Since there is now in-kernel support, using an extra package/layer is 
as sensible as having an extra package/software layer to make (say) a 
keyboard work. Clearly LIRC exists because in-kernel support didn't 
exist until relatively recently, and it'll be around for some time.
As it is, the only reason I have to do any more than go into Myths 
key mapping is because of a design feature in X - otherwise the 
remote would "just work", and I suspect that many of the standard 
keys (such as Play) would already be mapped on new installs.
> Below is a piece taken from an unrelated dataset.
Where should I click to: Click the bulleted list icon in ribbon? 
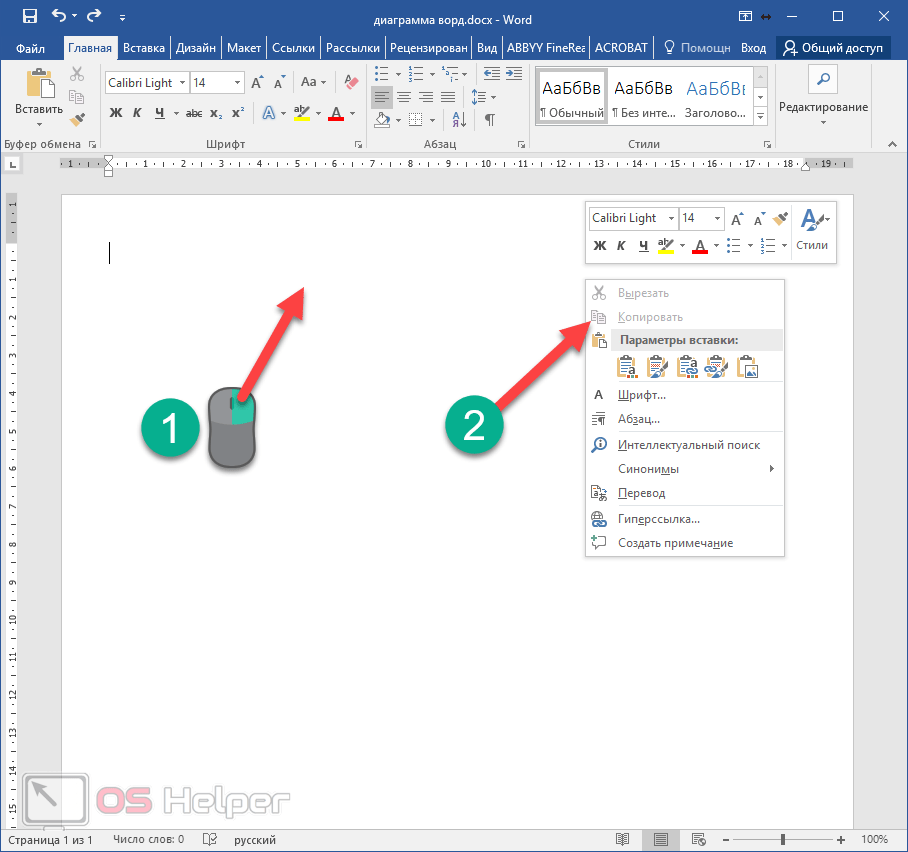coord(381,73)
>No, for the case I questioned--Simon's case--it's sending keys that 
>are eaten by X and, therefore, unusable in any X-based application. 
>So, Simon *reconfigured* his kernel's keymap for the remote.  This 
>is *not* "without doing any configuration at all."

Indeed, it's not Myth's fault that it doesn't get to see some of the 
button press events. Mostly I've just been remapping buttons to Myth 
standard mappings (eg changing KEY_PAUSE to KEY_P).

>>As it is I have to use a file that maps 'KEY_VOLUMEDOWN' to '[', 
>>KEY_UP' to 'Up', 'KEY_PLAY' to 'P'. This is ridiculous. All because 
>>mythtv refuses to recognise 'KEY_PLAY' as meaning 'I have pressed 
>>the PLAY button' or 'KEY_VOLUMEDOWN' as meaning 'Please reduce the 

As already mentioned, it's not Myth that's refusing to recognise it - 
it doesn't get to see those at all with the in-kernal drivers.

>Again, you're not talking about the same thing I was.  Remapping 
>kernel keymaps is not, "It Just Works, so let's have a beer."  Since 
>the kernel must--by necessity--use key codes > 255 for new 
>"remote-only" "keys" (neigh, buttons) because key codes <= 255 are 
>already used, those keys aren't usable in X or X applications, so if 
>you have a remote with those buttons you /must/ remap those key 
>codes to repeat already-used codes.

Indeed. Sooner or later I'm sure someone will sort it - I hope.